The architects wanted the launch control center to be symbolic. The VAB was to be the factory, and the control center was to be man's window for observing events projecting into the future. The four multilevel firing rooms were rectangular in shape, 28 meters in width and 46 meters in length. Since many checkout requirements were still unknown, the planners emphasized flexibility, eliminating all columns and providing removable floors.26
The design of the windows shut off the sounds and pressures of the outside world. Two-centimeter-thick glass windows with adjustable sun visors in special aluminum frames faced the launch area. Infrared lamps outside the windows prevented fogging. The tinted, laminated windows, which covered an area 24 meters long and 7 meters high, filtered out heat and glare, permitting only 28% of the light to enter the room. Transparent glass, separating a viewing section from the rest of the firing room, gave guests a feeling that they were part of the operation. For its efforts on the launch control center, URSAM won the 1965 Architectural Award for the industrial design of the year.27
Model of the proposed launch control center, February 1963.
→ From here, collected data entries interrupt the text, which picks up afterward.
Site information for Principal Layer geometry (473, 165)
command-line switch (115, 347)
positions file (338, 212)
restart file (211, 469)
While URSAM was designing the buildings, LOC engineers were determining what equipment would go inside. The control center's display stations were initially projected at a 13 September 1962 meeting between LOC representatives and Huntsville's Astrionics Division. Display consoles would monitor such things as propulsion, navigation, measuring, ordnance, propellant loading, ground support equipment, and emergency detection. Rack requirements included countdown clock, TV and communications, and discrete recorders. Criteria for the ten consoles located in each firing room for the control, test, and monitoring of the mobile launcher's electrical support equipment were furnished by the Launch Support Equipment Engineering Division. The design and fabrication of the panels were the responsibility of the Astrionics Laboratory at Marshall.28
During the following year, the emphasis shifted from a systems-oriented firing room to one organized by flight stage or hardware. Nearly 450 consoles would be operated by representatives from the stage contractors and Radio Corporation of America, General Electric, Saunders, Symetrics, International Telephone and Telegraph, NASA, and the Eastern Test Range. The consoles were arranged to permit the Boeing, North American, and other teams of engineers to sit together in their respective stage groupings. Responsibility for designing the consoles rested primarily with the various companies, but the designs were coordinated by LOC. W. O. Chandler, Jr., Deputy Chief of the Electrical Systems Branch, recalled making at least 25 trips to Houston and other Apollo offices to make certain that design change information for the consoles was current.